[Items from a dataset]

━━━

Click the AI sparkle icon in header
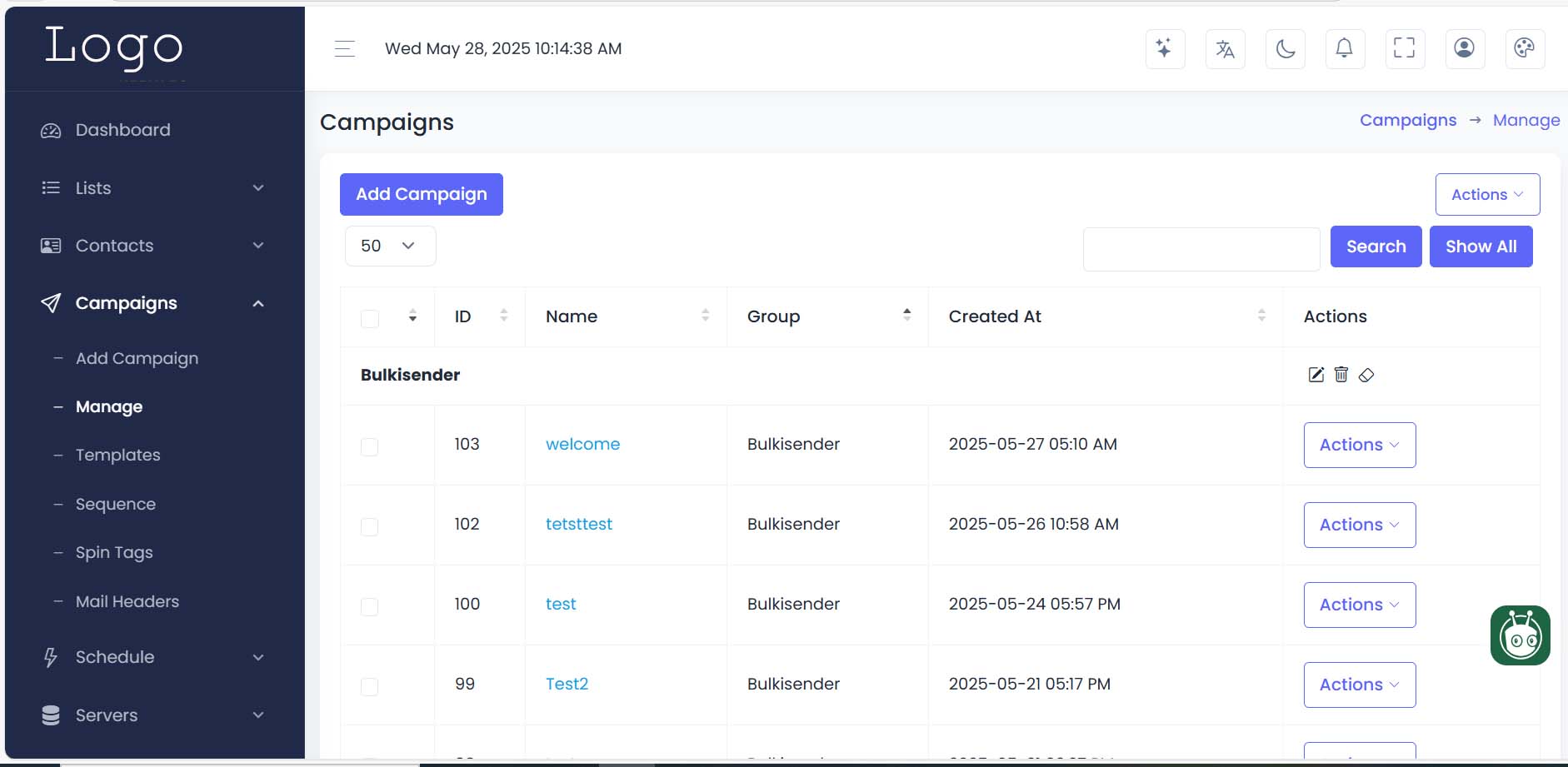Image resolution: width=1568 pixels, height=767 pixels. tap(1165, 48)
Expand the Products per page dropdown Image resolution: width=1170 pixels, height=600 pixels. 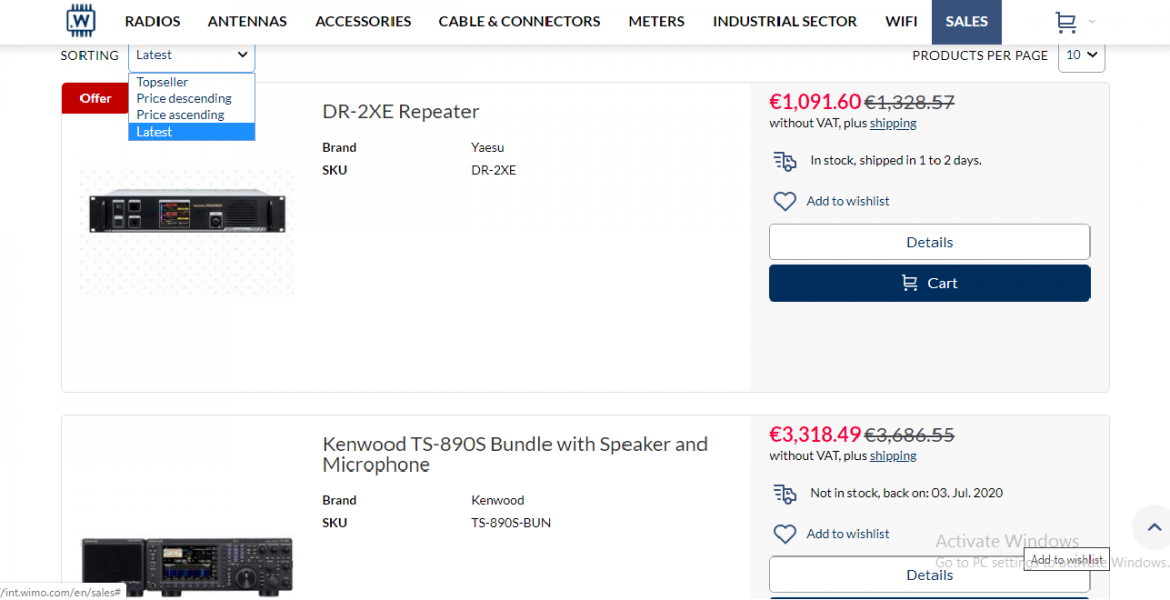[1081, 55]
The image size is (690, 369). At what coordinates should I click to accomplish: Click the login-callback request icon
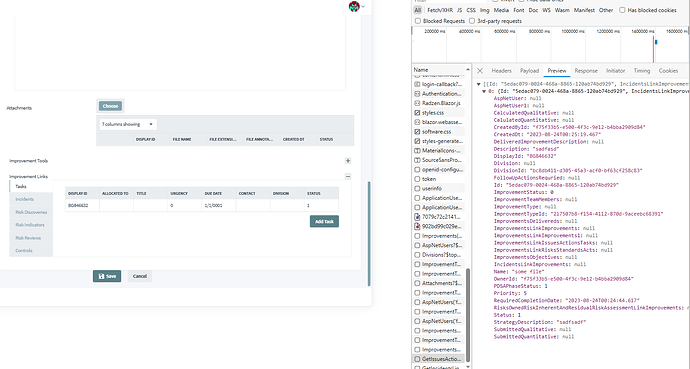pos(417,84)
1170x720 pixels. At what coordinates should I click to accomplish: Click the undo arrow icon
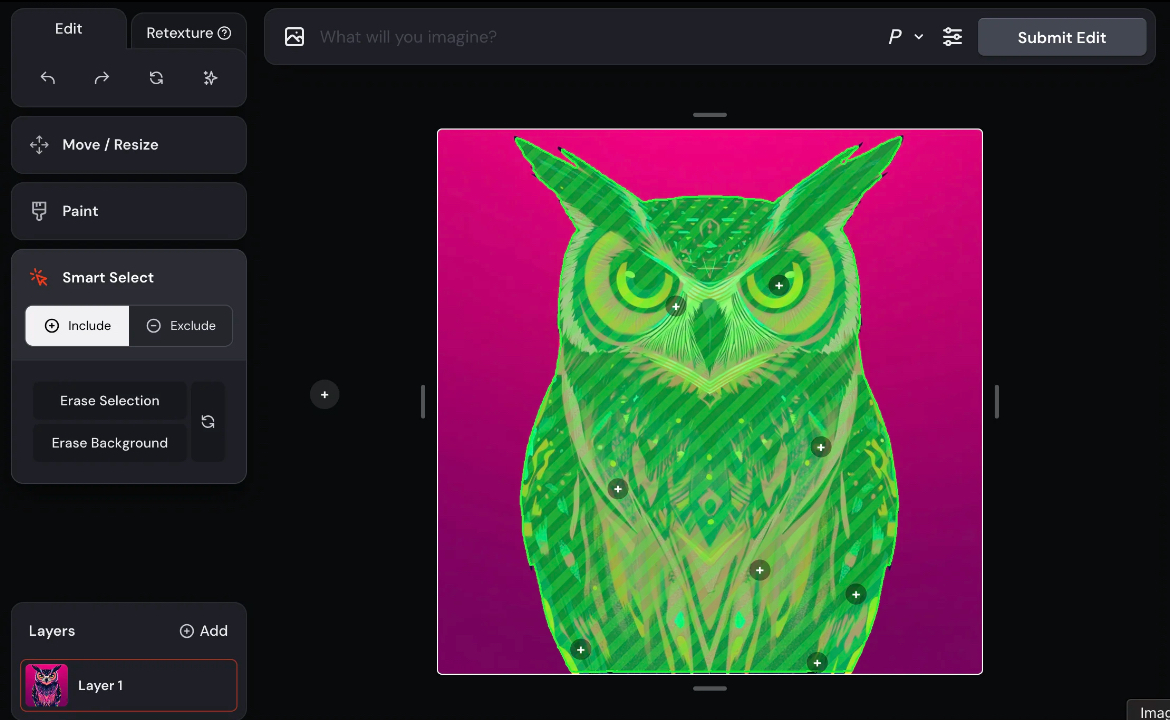[48, 78]
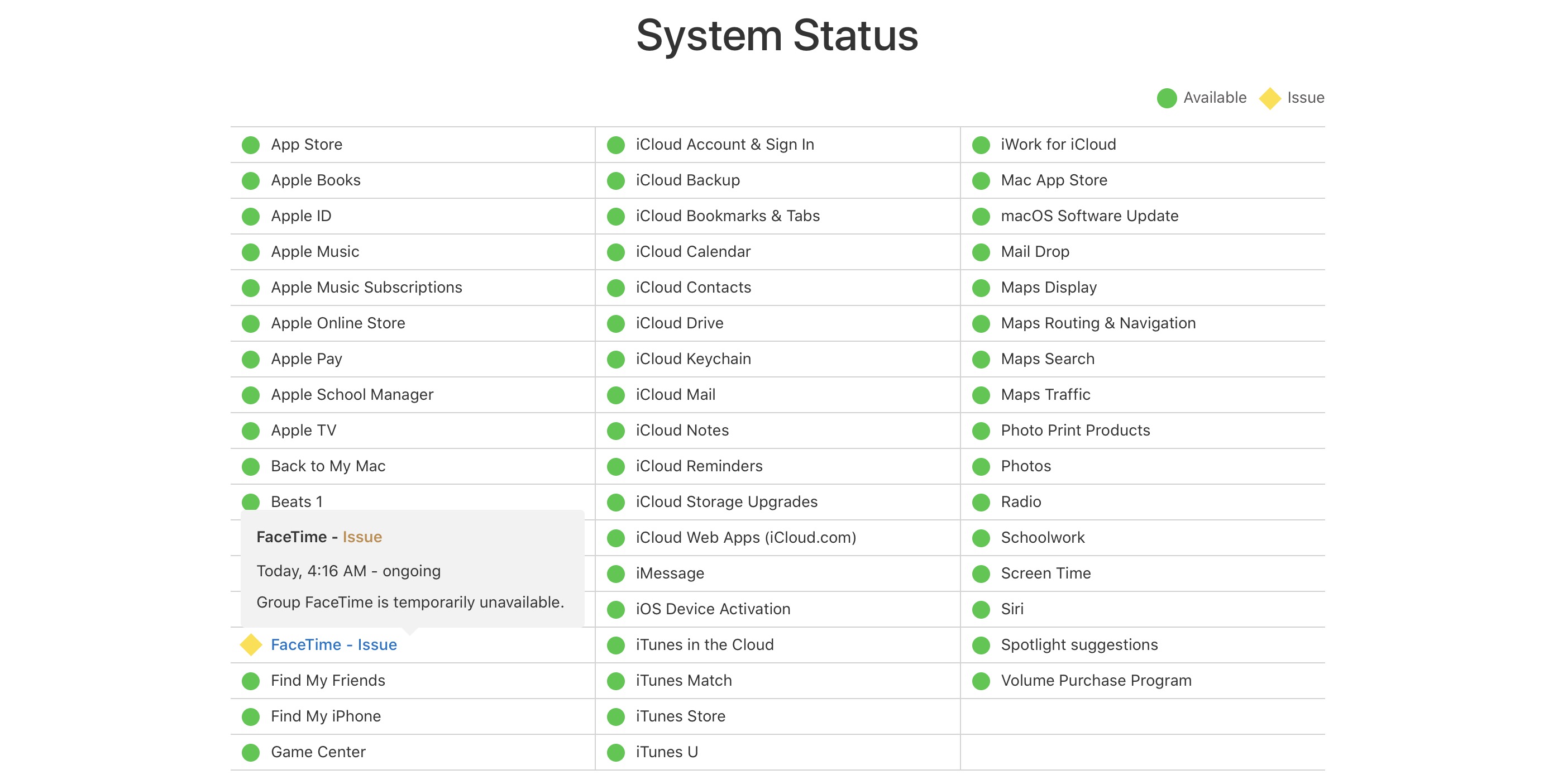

━━━

Copy the material out again word for word, starting at the line that contains "The image size" and ending at the end of the material. Leave the pictures out of your answer.

The image size is (690, 369). At what coordinates should I click to accomplish: Click the login-callback request icon
pos(417,84)
1170x720 pixels. At what coordinates should I click to accomplish: Click the undo arrow icon
[48, 78]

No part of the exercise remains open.